I use Chimera Linux as the primary OS on my laptop (as opposed to my desktop, which is still running Arch Linux for now). Chimera was created in 2021 and reached alpha status in June 2023. Chimera was built from scratch and as the name suggests it comprised of a motley crew of components:
- Kernel: Linux
- Toolchain: LLVM
- libc: Musl with Scudo allocator
- Core userland: FreeBSD (with some NetBSD and OpenBSD too)
- Init: Dinit
- Package manager: apk
- Package builder: cbuild
The project and its development is proving very useful to me for seeing how a Linux distribution is built and evolved over time. Watching it progress (and helping a little by maintaining some packages) has helped expose some lesser known (to me) components that make up a typical Linux system, and their role.

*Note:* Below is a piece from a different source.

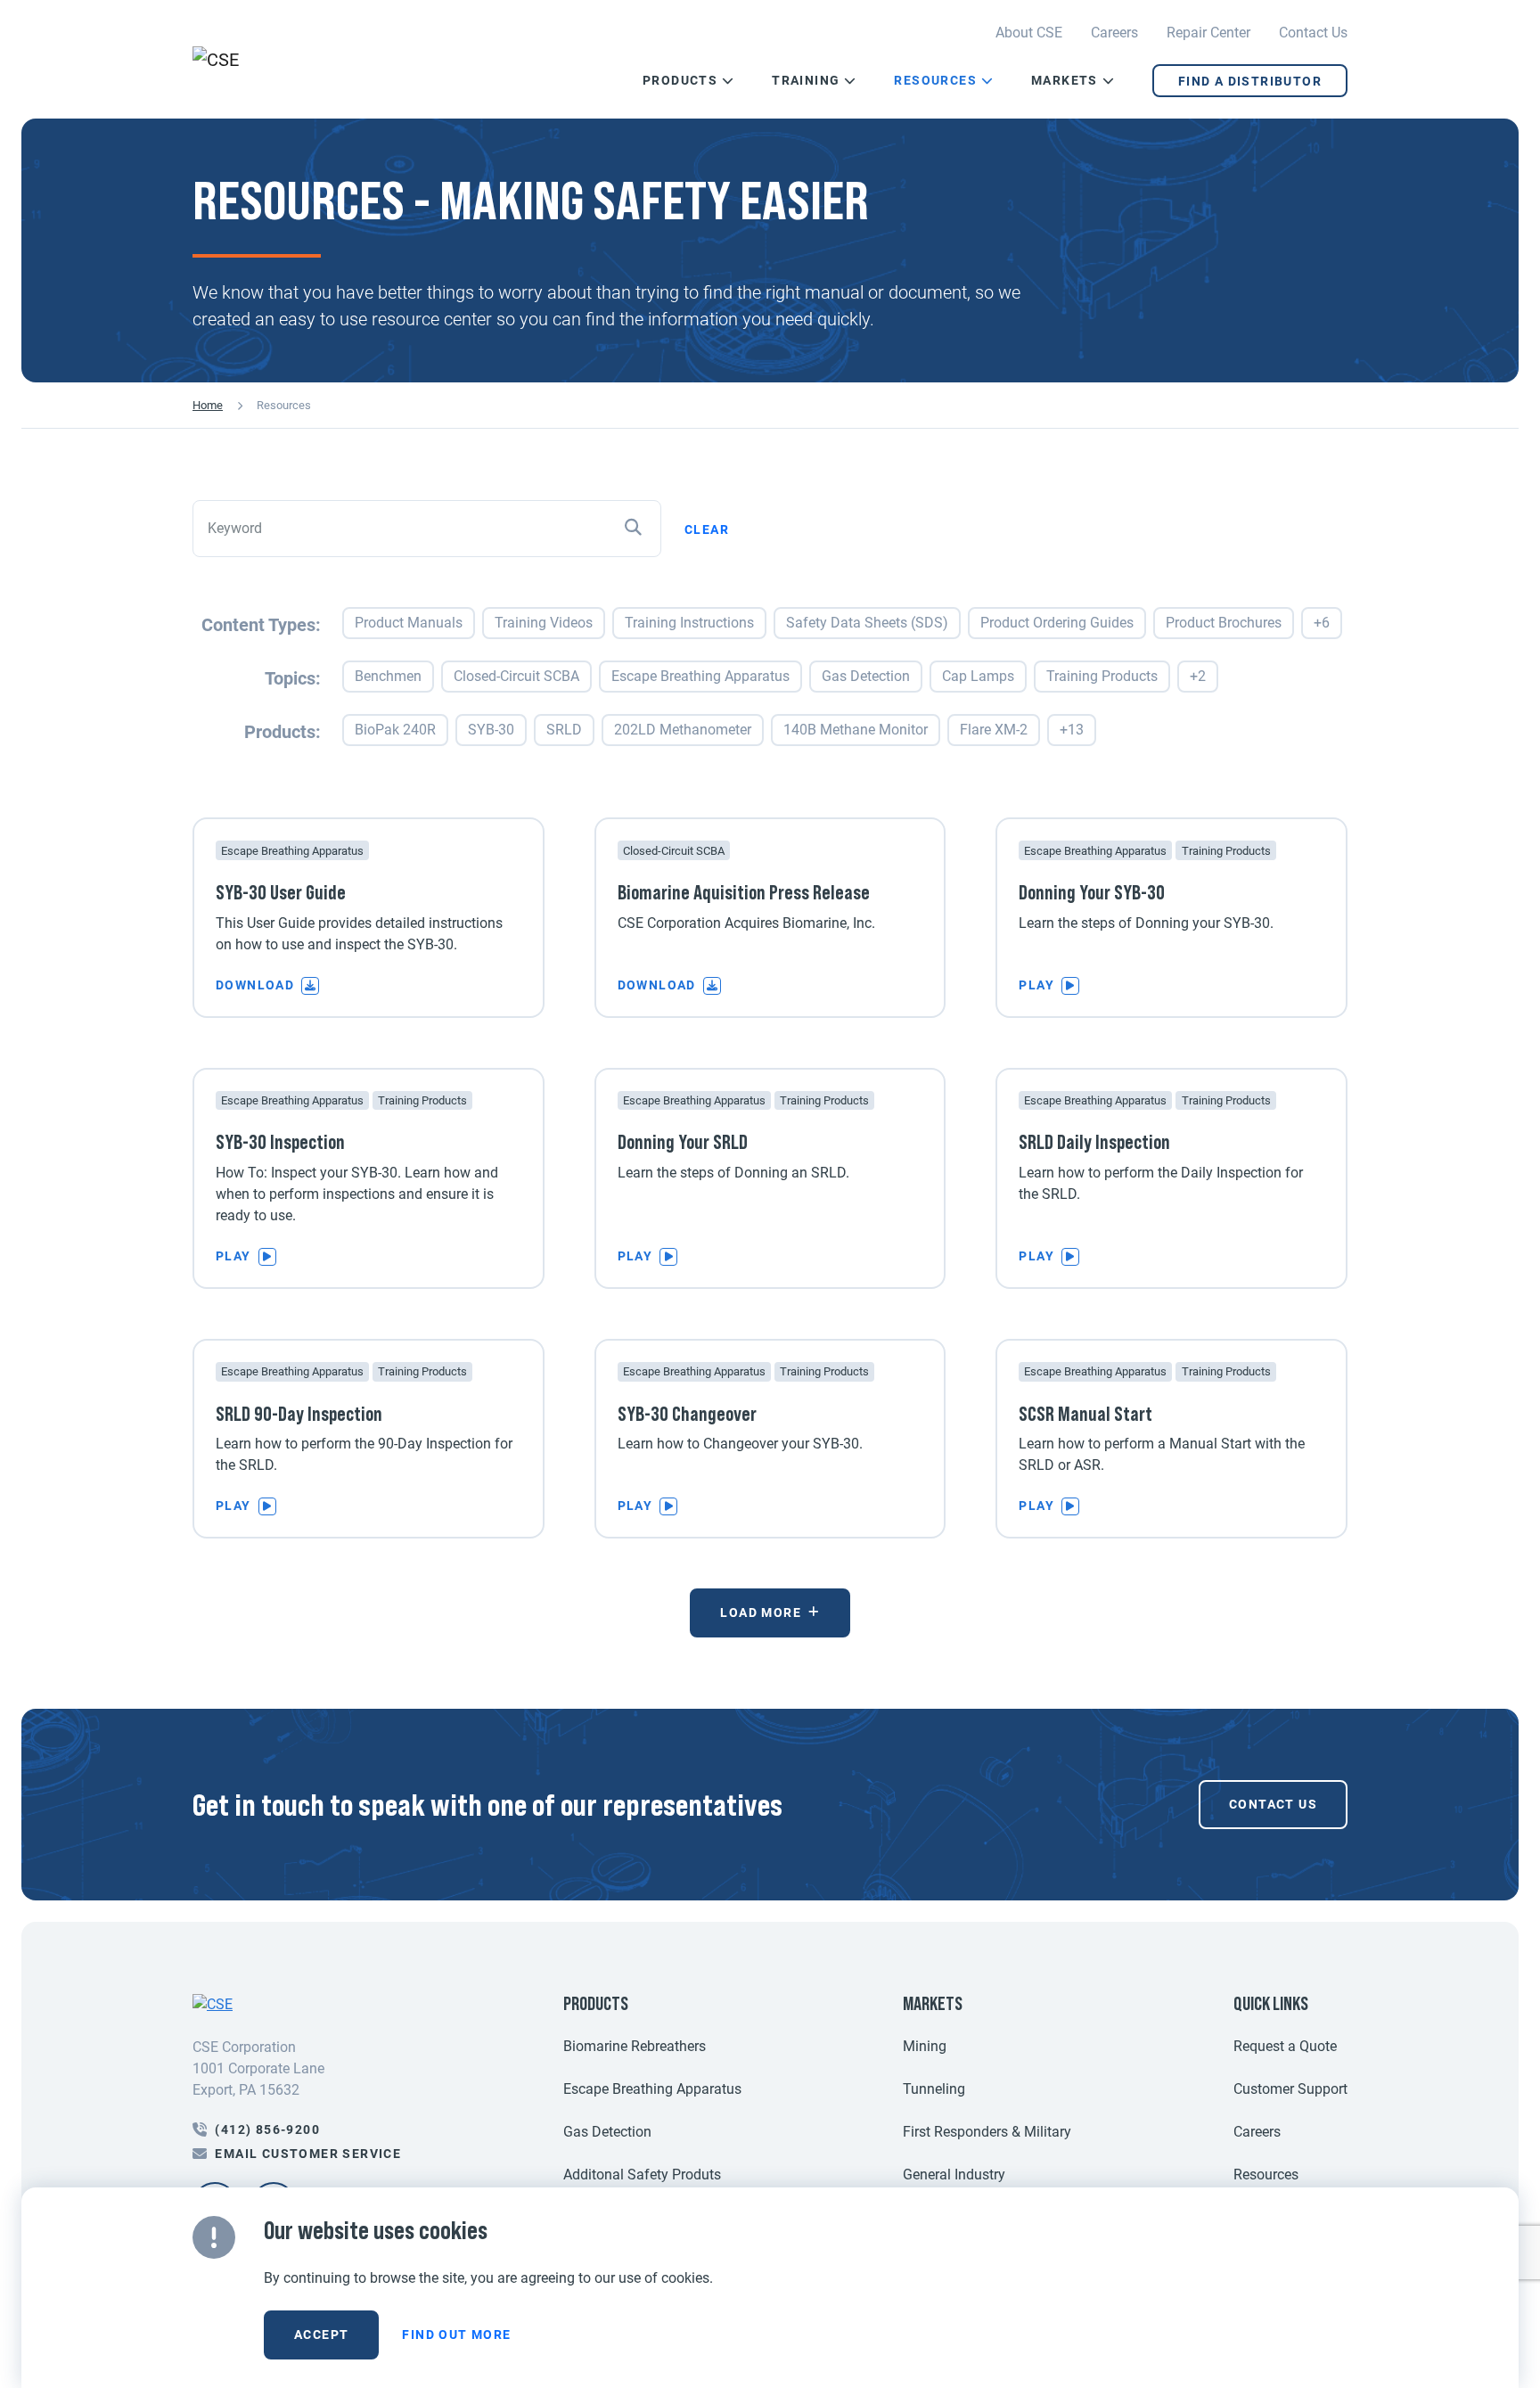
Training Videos (544, 622)
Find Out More (456, 2334)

Recently systemd-sysusers was introduced. Some folks might find this surprising as Chimera does not use systemd for the role of pid 1/init. As mentioned above it uses Dinit for this. Some standalone parts of systemd are used though. Currently:
udev
systemd-tmpfiles
- and now,
systemd-sysusers
I had not encountered systemd-sysusers
previously (even though it’s probably
used on the systemd based distros I’ve used before), so I thought I’d jot down
what I learned about it and how it’s used (at the time of writing) in Chimera.